DIRECTIONS FOR THIS TASK ▸
Every entry below should be restated word for word, except for its images.

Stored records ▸
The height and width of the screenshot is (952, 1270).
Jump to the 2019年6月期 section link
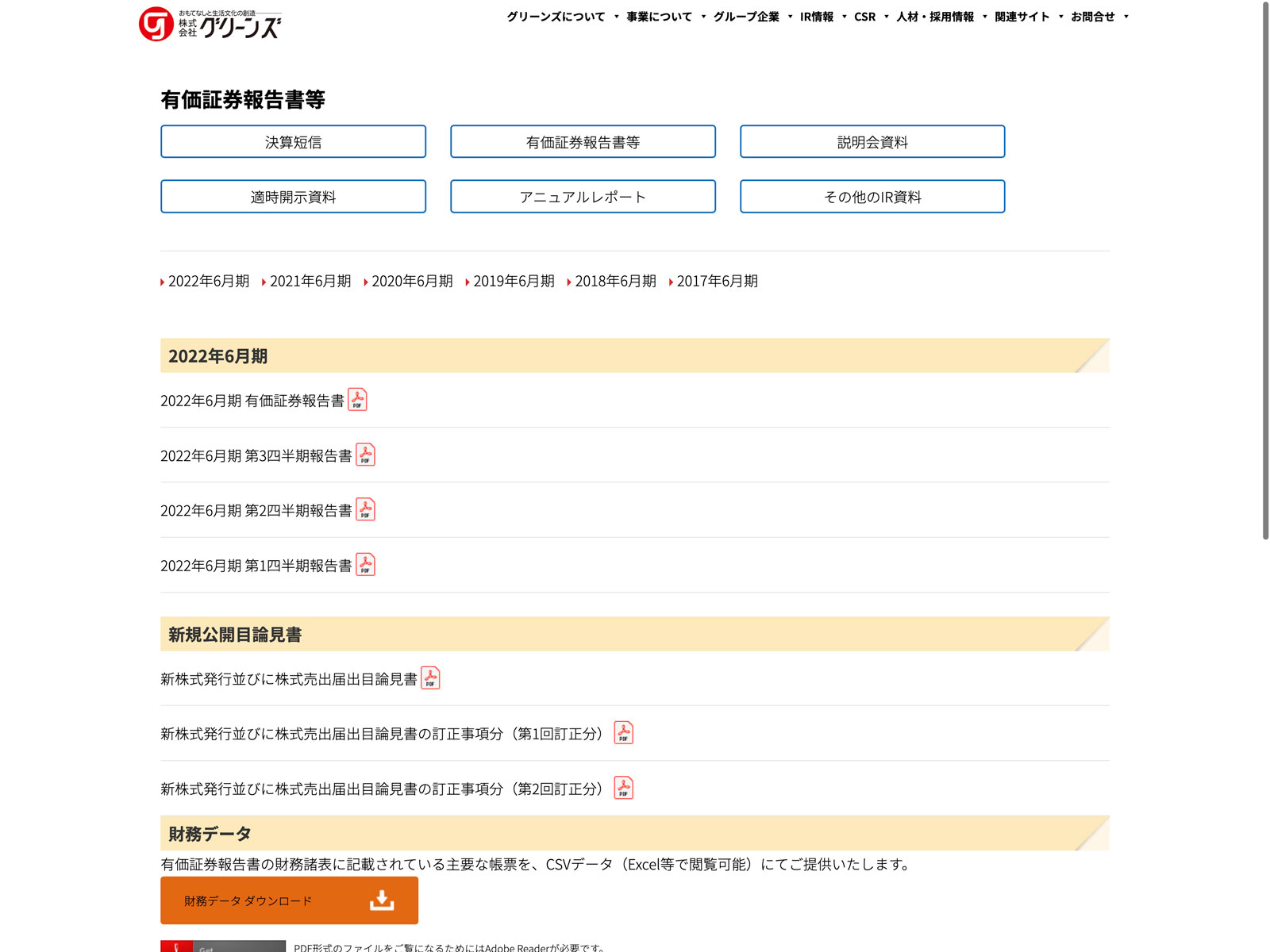pos(514,282)
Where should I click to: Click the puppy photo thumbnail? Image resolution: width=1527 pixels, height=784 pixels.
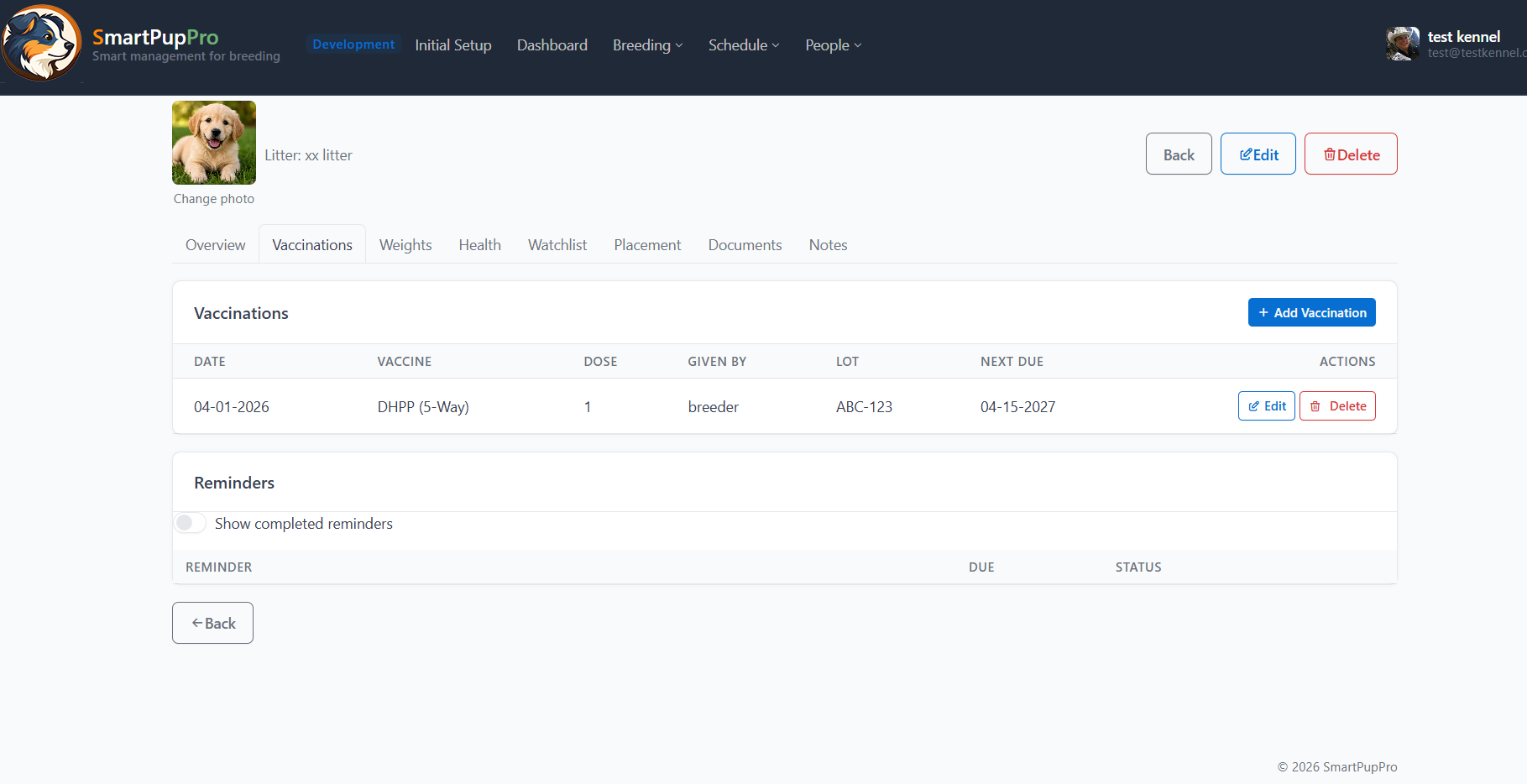coord(213,143)
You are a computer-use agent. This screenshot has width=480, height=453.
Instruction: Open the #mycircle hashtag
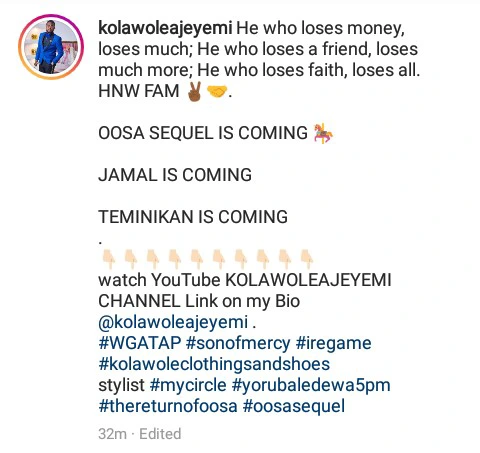pos(188,385)
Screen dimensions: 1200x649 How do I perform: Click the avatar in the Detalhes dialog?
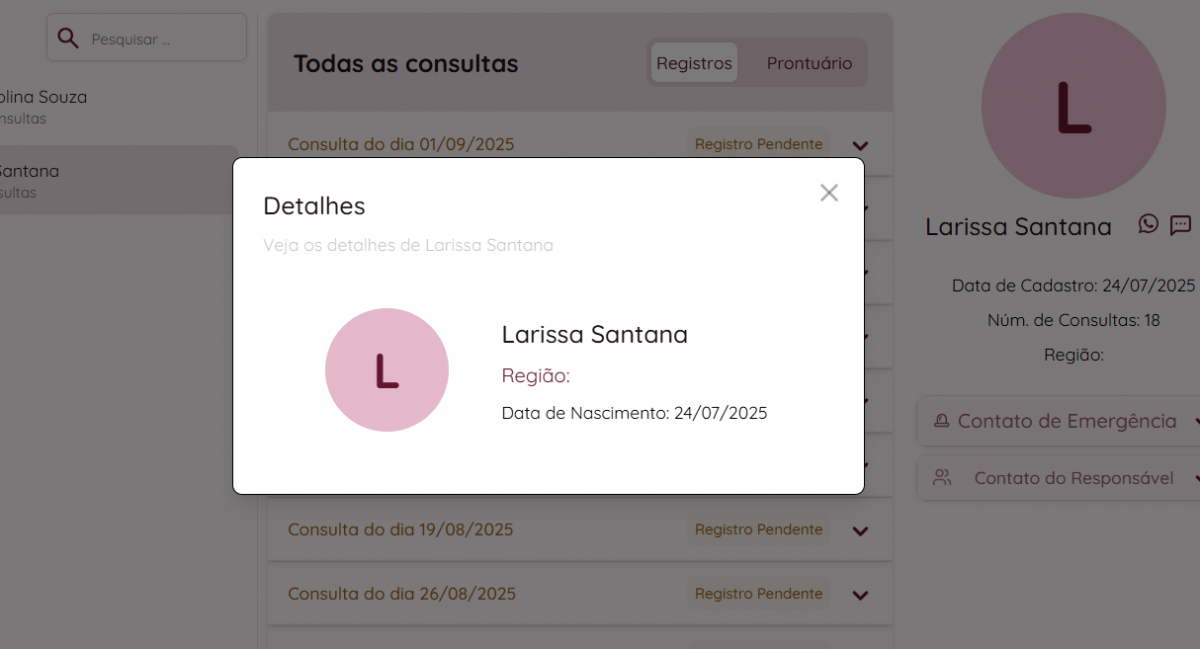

WRITTEN SOLUTION ▸
The height and width of the screenshot is (952, 1270).
Jump to the 2019年6月期 section link
pos(514,282)
Where should I click to: Click the puppy photo thumbnail? Image resolution: width=1527 pixels, height=784 pixels.
coord(213,143)
You are a computer-use agent. This screenshot has width=480, height=453.
Instruction: Open the #mycircle hashtag
pos(188,385)
Screen dimensions: 1200x649 How do I perform: Click the avatar in the Detalhes dialog?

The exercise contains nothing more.